* Text provided *
GPX activity was measured in erythrocyte lysates as previously described by Eken et al.²⁴ Briefly, a reaction mixture containing 1 mmol/L Na₂EDTA, 2 mmol/L reduced glutathione, 0.2 mmol/L NADPH, 4 mmol/L sodium azide and 1000 U glutathione reductase in 50 mmol/L TRIS buffer (pH 7.6) was prepared. A total of 20 µl of erythrocyte lysate and 980 µl of the reaction mixture were mixed and incubated for 5 min at 37°C. The reaction was initiated by adding 8.8 mmol/L hydrogen peroxide and the decrease of absorbance was recorded at 340 nm for 3 min. GPX activity is expressed in U/ml.

* List of tasks *
[A] Copy the passage on the GPX assay from "GPX activity was" to "expressed in U/ml.".
[B] In the passage on the GPX assay, at what wavelength was the decrease of absorbance recorded?

* Stored items *
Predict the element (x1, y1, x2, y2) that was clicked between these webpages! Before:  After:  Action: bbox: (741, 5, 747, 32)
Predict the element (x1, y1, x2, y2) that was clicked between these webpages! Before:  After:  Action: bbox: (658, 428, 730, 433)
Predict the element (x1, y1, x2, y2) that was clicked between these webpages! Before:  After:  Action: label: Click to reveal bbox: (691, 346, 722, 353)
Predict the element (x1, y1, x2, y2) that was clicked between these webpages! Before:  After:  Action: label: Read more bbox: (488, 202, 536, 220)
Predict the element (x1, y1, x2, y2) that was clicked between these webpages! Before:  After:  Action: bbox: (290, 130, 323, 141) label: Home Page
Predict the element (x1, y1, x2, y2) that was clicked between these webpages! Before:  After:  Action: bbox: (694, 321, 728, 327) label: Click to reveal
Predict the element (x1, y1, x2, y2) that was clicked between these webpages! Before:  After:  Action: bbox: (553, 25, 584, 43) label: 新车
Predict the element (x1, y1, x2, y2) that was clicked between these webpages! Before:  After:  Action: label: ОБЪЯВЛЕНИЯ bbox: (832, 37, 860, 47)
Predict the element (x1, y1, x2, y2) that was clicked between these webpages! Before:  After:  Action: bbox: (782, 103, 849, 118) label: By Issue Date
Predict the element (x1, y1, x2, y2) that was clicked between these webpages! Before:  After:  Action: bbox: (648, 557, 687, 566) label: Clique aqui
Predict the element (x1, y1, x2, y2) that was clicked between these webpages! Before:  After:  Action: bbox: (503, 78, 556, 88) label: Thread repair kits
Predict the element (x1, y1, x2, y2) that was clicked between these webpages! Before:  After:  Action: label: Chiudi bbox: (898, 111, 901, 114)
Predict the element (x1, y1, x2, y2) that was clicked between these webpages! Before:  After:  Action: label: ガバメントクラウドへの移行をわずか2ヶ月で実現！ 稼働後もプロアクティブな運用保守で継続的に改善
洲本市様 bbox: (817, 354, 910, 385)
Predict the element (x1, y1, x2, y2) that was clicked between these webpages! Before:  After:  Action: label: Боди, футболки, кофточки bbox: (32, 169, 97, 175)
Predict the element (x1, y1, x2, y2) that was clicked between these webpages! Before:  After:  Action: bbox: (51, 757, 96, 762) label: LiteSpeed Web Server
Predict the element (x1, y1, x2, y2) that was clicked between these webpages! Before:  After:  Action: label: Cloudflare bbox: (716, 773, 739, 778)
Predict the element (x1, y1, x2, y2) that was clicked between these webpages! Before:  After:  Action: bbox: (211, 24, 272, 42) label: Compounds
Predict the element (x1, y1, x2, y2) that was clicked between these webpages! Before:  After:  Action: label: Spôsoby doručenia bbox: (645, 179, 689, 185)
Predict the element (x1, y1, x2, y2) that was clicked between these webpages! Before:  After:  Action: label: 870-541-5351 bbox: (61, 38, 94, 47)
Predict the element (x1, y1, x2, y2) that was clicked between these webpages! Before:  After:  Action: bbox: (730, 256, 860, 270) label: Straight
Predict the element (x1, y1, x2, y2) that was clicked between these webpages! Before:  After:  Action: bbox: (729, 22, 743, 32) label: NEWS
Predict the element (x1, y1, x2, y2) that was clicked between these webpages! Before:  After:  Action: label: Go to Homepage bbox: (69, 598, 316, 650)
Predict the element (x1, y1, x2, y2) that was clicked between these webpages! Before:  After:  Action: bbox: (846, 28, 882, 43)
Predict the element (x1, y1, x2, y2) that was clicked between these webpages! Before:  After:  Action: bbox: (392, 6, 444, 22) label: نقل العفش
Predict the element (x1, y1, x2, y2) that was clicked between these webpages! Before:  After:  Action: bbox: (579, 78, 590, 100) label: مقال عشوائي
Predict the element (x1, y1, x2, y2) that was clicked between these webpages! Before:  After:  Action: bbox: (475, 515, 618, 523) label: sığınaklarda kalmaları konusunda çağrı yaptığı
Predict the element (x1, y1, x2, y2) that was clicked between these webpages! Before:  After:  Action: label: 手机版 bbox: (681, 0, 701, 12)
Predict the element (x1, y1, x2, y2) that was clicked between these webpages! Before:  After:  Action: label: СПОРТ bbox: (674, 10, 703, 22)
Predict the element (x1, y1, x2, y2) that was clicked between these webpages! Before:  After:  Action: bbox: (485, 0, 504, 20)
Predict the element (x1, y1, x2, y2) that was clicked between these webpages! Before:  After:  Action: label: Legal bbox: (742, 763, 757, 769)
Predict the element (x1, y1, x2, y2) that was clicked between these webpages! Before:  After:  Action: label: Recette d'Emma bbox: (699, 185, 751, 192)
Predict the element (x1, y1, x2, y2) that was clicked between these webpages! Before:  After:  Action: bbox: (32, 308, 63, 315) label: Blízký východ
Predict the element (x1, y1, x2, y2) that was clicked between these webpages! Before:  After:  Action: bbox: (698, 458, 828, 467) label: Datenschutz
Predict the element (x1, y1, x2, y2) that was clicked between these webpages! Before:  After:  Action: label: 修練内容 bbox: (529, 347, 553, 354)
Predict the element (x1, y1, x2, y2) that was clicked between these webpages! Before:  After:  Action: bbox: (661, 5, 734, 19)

* Answers in order *
[A]
GPX activity was measured in erythrocyte lysates as previously described by Eken et al.²⁴ Briefly, a reaction mixture containing 1 mmol/L Na₂EDTA, 2 mmol/L reduced glutathione, 0.2 mmol/L NADPH, 4 mmol/L sodium azide and 1000 U glutathione reductase in 50 mmol/L TRIS buffer (pH 7.6) was prepared. A total of 20 µl of erythrocyte lysate and 980 µl of the reaction mixture were mixed and incubated for 5 min at 37°C. The reaction was initiated by adding 8.8 mmol/L hydrogen peroxide and the decrease of absorbance was recorded at 340 nm for 3 min. GPX activity is expressed in U/ml.

[B] 340 nm